When we moved to Reseda in 1950 dad transferred to the Water and Power station in Canoga Park.  There was a lot of work to be done on our tract house lot and Dad installed a front yard sprinkler system and built a decorative planter that looked like a well, clothes lines, a work bench (I have it in my garage now), a dog house, and a chicken cage.  We also had a vegetable garden.  My parents had a colored concrete patio poured and were told to keep it moist with wet blankets, which they did, but when they removed the blankets the color was terribly mottled.  It was pretty gross.  Rocks for the well came from a place on the west side of “The Ridge Route” south of Gorman.  We would collect them and fill up the trunk of our 1949 Plymouth.  Dad also sheared off flagstone from this same area.  Grandma gave mom her old player piano (the one we have) and dad spent months rebuilding it – we used to play it all the time, although it has since fallen into disrepair.  Dad went to union meetings fairly regularly and I believe usually voted as the union recommended. Both he and Mom were Democrats.  Sometimes he would go see the fights (boxing) in downtown LA and sometimes I would go along. Dad set up a pair of horseshoe pits in the backyard and was an OK player.

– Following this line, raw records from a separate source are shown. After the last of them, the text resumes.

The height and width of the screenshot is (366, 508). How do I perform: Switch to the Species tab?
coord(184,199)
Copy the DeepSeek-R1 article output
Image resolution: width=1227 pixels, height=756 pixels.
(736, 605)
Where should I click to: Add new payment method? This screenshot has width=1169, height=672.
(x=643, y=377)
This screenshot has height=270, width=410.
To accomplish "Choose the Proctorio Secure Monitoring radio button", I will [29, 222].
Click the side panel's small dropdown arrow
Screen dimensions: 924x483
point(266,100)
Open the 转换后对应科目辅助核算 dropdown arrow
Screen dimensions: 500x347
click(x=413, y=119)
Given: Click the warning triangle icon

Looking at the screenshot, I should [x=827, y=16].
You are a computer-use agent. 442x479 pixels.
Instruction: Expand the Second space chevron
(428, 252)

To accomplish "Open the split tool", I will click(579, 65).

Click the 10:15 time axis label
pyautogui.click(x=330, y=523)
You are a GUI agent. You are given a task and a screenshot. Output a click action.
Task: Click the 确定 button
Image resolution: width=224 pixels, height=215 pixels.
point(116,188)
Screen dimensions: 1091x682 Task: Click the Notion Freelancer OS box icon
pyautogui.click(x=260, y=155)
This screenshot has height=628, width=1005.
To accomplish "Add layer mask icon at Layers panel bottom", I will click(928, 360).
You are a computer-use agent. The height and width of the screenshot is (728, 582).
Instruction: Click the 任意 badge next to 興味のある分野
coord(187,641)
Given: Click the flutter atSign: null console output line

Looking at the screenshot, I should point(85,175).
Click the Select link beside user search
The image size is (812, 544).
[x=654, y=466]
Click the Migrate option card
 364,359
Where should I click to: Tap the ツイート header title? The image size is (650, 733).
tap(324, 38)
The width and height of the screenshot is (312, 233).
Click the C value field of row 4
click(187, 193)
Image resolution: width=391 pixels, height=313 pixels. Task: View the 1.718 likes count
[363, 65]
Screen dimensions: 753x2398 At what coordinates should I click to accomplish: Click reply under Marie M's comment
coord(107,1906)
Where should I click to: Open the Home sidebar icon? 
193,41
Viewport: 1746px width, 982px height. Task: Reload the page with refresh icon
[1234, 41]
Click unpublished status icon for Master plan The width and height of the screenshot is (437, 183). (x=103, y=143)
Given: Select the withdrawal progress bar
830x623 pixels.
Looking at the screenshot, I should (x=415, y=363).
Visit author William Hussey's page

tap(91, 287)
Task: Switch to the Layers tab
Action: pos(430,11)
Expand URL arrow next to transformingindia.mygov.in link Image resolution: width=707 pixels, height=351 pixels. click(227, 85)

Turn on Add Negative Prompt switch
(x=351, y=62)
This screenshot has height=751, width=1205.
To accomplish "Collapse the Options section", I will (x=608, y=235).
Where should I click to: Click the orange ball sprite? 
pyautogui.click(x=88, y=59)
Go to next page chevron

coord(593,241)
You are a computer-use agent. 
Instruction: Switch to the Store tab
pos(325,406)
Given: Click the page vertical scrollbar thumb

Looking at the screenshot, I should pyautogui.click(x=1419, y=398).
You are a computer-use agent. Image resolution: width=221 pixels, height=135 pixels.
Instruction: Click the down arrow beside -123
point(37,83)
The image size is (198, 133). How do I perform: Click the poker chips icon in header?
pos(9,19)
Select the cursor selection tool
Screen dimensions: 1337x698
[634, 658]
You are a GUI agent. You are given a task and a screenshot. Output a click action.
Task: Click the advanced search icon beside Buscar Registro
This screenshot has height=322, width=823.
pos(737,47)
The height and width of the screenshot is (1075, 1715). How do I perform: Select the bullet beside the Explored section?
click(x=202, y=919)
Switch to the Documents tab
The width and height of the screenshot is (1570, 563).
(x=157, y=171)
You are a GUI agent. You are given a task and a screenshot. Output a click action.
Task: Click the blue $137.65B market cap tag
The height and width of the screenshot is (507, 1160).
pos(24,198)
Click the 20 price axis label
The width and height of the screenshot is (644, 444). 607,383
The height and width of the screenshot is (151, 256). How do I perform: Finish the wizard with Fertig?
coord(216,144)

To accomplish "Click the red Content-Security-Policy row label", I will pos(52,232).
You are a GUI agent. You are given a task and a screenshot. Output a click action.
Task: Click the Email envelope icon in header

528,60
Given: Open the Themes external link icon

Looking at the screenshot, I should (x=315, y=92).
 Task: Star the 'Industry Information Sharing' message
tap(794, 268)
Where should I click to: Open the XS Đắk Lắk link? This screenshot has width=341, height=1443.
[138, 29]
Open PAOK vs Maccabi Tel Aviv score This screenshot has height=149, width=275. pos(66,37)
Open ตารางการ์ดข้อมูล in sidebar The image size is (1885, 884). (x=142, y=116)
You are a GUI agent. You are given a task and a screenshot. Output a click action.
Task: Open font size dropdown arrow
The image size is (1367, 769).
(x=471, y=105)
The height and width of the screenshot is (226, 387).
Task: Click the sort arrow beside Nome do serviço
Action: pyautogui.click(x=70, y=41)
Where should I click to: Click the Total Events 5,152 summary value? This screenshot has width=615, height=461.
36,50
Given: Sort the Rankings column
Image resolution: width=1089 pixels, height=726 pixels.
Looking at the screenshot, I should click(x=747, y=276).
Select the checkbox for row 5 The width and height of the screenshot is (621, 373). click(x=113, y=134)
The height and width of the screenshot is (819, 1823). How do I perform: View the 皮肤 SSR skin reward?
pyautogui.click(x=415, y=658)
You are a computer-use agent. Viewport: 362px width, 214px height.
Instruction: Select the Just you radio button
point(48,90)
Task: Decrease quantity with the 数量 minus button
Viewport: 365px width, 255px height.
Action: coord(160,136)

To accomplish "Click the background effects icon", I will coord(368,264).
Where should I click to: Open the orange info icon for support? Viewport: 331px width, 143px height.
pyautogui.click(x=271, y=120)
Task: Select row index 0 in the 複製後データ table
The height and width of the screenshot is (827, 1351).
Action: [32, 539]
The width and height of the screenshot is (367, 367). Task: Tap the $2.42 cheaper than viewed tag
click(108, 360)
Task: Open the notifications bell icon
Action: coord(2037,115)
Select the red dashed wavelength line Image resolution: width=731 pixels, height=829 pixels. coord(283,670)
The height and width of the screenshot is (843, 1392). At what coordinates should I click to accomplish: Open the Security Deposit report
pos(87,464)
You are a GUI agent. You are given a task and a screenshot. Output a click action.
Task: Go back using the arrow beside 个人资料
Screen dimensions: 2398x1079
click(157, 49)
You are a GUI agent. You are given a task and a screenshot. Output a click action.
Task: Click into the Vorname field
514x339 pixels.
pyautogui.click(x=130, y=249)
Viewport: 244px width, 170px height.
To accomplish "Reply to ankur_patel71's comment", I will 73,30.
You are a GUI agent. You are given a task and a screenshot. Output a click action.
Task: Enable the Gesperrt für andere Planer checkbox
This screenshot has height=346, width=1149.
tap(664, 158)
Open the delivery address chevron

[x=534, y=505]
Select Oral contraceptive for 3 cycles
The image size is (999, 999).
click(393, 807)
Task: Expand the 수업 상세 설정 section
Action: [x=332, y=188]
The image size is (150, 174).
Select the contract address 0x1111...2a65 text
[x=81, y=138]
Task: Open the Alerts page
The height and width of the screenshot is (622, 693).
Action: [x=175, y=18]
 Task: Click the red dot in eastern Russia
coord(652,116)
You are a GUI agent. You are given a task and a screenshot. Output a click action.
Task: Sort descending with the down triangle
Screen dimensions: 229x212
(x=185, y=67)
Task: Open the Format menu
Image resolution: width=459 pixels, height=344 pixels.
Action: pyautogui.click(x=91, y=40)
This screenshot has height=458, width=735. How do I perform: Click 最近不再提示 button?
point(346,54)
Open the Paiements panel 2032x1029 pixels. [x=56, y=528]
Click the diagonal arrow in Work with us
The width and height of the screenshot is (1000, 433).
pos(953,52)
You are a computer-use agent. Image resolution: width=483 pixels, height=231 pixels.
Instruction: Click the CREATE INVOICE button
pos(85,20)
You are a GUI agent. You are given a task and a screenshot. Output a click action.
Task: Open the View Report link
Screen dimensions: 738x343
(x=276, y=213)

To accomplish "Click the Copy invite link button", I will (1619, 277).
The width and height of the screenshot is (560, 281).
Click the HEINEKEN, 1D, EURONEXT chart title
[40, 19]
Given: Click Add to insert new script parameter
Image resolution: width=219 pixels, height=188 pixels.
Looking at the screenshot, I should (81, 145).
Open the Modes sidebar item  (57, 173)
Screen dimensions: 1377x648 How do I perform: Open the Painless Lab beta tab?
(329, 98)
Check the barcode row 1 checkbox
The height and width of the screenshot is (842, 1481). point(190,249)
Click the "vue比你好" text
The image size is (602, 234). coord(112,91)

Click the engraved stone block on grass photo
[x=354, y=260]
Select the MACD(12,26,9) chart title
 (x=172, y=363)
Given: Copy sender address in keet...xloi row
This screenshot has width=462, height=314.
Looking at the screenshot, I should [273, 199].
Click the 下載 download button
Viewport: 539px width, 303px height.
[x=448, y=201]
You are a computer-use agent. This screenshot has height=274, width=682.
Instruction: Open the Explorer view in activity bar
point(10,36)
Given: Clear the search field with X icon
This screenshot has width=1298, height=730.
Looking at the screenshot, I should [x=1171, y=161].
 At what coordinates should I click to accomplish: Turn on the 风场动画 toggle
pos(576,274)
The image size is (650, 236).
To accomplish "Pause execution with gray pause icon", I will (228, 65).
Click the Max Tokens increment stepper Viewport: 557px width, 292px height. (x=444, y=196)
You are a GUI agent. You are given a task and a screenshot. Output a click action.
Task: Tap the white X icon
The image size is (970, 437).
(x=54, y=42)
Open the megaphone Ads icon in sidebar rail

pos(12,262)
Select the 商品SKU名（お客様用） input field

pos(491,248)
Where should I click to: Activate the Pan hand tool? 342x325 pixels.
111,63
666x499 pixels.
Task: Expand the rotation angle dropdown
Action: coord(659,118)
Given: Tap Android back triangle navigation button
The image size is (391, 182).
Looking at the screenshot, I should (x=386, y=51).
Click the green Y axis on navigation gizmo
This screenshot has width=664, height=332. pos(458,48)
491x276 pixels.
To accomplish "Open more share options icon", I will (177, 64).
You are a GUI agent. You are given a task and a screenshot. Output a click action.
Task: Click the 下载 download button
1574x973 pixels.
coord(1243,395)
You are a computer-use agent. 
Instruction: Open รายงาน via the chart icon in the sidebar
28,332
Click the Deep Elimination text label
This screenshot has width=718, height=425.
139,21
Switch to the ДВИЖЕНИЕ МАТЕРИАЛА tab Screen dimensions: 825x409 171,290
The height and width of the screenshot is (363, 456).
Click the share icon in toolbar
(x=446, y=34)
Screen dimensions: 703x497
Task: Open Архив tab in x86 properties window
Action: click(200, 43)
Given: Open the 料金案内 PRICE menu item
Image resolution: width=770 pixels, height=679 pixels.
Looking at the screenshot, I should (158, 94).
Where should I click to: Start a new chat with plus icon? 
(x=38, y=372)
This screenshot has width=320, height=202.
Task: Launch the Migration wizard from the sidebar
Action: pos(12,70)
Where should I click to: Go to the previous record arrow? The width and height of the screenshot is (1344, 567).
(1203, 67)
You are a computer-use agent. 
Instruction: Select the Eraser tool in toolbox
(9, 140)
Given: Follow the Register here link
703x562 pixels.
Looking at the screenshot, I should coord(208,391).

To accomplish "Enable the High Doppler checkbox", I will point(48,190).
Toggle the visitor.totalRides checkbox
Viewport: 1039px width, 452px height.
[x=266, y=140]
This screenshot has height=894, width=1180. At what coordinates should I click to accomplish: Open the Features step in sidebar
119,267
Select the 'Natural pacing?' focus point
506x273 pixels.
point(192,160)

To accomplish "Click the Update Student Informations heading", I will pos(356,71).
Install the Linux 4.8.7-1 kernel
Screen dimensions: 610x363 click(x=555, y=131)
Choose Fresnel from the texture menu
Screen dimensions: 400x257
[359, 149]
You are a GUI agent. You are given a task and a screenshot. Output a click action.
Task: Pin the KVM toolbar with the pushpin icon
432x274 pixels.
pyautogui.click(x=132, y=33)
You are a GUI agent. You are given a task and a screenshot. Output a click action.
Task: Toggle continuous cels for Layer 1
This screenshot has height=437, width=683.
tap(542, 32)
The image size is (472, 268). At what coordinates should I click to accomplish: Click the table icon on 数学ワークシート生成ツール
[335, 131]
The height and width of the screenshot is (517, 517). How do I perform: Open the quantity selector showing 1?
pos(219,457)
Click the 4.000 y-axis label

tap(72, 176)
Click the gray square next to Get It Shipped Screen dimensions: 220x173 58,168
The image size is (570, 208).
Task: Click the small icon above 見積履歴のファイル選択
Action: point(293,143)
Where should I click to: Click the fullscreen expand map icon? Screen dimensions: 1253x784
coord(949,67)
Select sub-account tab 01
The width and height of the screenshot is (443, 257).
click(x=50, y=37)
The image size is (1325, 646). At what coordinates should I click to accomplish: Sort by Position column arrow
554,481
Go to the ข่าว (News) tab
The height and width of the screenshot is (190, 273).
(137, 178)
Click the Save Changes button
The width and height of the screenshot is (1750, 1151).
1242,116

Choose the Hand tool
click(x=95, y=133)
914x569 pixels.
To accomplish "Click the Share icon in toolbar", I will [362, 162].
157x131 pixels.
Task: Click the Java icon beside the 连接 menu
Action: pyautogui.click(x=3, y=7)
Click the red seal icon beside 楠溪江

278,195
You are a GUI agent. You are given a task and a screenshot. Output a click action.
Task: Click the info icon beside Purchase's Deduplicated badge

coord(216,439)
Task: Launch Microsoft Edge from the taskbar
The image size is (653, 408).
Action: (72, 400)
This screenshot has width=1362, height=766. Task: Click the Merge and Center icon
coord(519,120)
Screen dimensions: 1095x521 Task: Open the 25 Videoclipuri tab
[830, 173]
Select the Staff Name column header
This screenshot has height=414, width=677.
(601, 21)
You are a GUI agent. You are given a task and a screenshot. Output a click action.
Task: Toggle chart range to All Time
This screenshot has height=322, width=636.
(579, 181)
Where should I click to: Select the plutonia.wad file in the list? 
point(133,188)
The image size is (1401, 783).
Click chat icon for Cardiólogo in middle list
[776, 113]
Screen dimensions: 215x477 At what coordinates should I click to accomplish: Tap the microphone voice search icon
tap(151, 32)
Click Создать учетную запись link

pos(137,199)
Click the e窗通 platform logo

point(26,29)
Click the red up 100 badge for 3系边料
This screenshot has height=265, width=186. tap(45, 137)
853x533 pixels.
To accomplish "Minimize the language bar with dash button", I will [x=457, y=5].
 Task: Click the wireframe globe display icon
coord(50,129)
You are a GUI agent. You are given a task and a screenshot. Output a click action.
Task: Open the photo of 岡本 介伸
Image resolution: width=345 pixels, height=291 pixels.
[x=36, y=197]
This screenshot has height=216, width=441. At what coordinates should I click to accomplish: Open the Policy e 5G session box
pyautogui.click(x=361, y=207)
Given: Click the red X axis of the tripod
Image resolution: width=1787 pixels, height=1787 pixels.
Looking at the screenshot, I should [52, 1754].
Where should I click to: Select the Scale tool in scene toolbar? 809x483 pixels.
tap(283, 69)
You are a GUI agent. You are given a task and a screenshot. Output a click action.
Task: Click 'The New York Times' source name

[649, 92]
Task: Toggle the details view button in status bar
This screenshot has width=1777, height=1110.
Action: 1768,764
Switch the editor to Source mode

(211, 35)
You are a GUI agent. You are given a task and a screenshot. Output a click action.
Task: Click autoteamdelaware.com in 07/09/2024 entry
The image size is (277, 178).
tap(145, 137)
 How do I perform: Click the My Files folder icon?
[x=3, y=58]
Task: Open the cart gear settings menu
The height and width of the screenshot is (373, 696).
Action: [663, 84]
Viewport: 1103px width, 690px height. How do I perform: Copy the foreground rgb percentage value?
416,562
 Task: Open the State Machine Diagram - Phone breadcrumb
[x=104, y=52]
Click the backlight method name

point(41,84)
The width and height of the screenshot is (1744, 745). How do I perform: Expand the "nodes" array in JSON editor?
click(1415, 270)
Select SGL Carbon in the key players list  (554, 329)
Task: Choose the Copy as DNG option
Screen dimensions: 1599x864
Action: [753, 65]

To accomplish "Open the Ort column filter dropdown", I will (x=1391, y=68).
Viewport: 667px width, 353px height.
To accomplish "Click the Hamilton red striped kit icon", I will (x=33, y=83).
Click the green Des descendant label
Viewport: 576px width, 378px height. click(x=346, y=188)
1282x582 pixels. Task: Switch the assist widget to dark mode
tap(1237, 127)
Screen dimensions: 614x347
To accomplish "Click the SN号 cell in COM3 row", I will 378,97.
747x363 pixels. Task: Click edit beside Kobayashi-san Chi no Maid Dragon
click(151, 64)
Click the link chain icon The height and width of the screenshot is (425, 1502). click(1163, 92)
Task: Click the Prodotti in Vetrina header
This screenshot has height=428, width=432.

Dad took tests to improve his position/pay at work but was unsuccessful.  He did a little local fishing and hunting, smoked cigars, and drank lots of beer.  He was fairly prejudiced (against just about anybody/anything) and was almost always critical of the church, the neighbors, etc. 

My dad was quite strict and I did not feel good about him for many of my teenage years.  On the other hand, there was truth to many of his concerns and his strictness probably did help me stay out of trouble.  In reality, I did many mischievous deeds but was smart enough to usually avoid getting caught.

In the early 1960s his sister Bernice got in touch with him, having contacted him through Navy records and she and one of her daughters, Becky, came out for a visit.  After he retired (I believe at 60) he began drinking beer a lot more and eventually was probably an unconfirmed alcoholic.  He also then watched a lot of TV.  Of course, it was difficult after Mom was hospitalized.  Dad visited her regularly, but he suffered a stroke in 1990.  We arranged live-in care for him which turned out to be a disaster (items went missing from the house and long distance bills mounted which were never repaid) and eventually he was in a convalescent home in Tarzana.  He was later moved to another place where he died on August 22, 1992.  He was buried next to my mother at Chatsworth Cemetery.  One of his friends from work (Stace or Studerman?) showed up at the burial and we shared a few memories about Dad.